### DOCUMENT PASSAGE:

Monday, March 3, 2014

Mac Carter/Andrew Barrer's HAUNT opens, and TrustMovies gets a heavy-duty dose of déjà vu

Yet another family moves into yet another haunted house in yet another movie that hopes to wring a little something special from this done-to-death situation. Regarding HAUNT, directed by Mac Carter from a screenplay by Andrew Barrer, audiences may be forgiven for immediately mixing things up a bit, beginning with that rather derivative title, which brings to mind a bunch of other movies: HauntsHaunter, HauntersHaunted, The Haunting, and so on, into oblivion. Not to mention the fact that the somewhat over-used subject matter should call to memory another ten dozen films -- from the old Amityville Horror and its remake to the more recent Insidious and that hugely over-rated piece of bump-in-the-night badness, The Conjuring.

Perhaps to help us distinguish the movie, someone (maybe Mr. Carter, who is pictured at left) decided to give us a definition of the word haunt right upfront at the movie's opening, where we can't miss the fact that the definition used here is certainly nothing like the usual one. No: instead it highlights the fact that a "haunt" can be a spot where animals come to feed. Ah-hah, we think: you've certainly clued us in! And then we wait, through what seems like eons of nonsense, to get to that moment -- the very end, of course -- for the awaited feeding frenzy. This is bullshit, which also results in boring, bad movie-making.

I don't quite know why, but some very good actors -- Australia's Jacki Weaver (above), Ione Skye and relative newcomer Liana Liberato evidently signed on to this one, and all do their best with pretty woeful material. The exposition plods, we get the usual scary faces out of nowhere (below), jolting sound effects deafen us, and a naughty wooden box appears that may bring to mind a low-end Hellraiser.

None of this comes to much of anything -- except the expected carnage (the tiresome point of almost all the movies in this particular genre) -- and the "story," once we piece it together from the dribs and drabs the filmmakers have dropped along the way, turns out to be a seen-that/heard-that yawn.

Ms Liberato, above, is as fetching as ever, even with those darkened eyes, which genre fans will immediately recognize as a very bad sign, while the would-be hero and son of the family (played with youthful enthusiasm and stupidity by Harrison Gilbertson, below) makes all the wrong decisions (another genre "must," it seems) as he leads the way into bad, worse and worst. Yes, the film is atmospheric, but filmmakers, please: It takes more than atmosphere & a few overused scares to makes a good horror film.

Haunt has just about cured me of this particular genre, as I have not seen a decent variation on the theme for ages now. I may try Vincenzo Natali's Haunter, however, as that director (Cube, Cypher, Splice) usually does not disappoint. Meanwhile, this film -- from IFC Films and running too long, even at only 86 minutes -- opens this Friday, March 7, in New York and maybe elsewhere, after a run on VOD for the past month that will probably continue for awhile longer.

### ACTIVITY LIST:
• 1. Reproduce word for word the stretch of the Haunt review from "None of this" through "a seen-that/heard-that yawn.".
• 2. For each statement, say yes or no to whether the Haunt review supports it, and quote the deciding words: (a) the film runs 86 minutes; (b) the definition shown at the film's opening describes a haunt as a spot where animals come to feed; (c) the reviewer considers The Conjuring to be underrated.
The lines after the Haunt review are not needed for any of this work.

### DATA PROVIDED:
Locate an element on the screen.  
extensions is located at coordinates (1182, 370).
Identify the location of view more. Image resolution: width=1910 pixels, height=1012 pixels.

### ANSWERS BELOW:
• 1.
None of this comes to much of anything -- except the expected carnage (the tiresome point of almost all the movies in this particular genre) -- and the "story," once we piece it together from the dribs and drabs the filmmakers have dropped along the way, turns out to be a seen-that/heard-that yawn.

• 2.
(a) Yes: "running too long, even at only 86 minutes"
(b) Yes: "a "haunt" can be a spot where animals come to feed"
(c) No: "that hugely over-rated piece of bump-in-the-night badness, The Conjuring"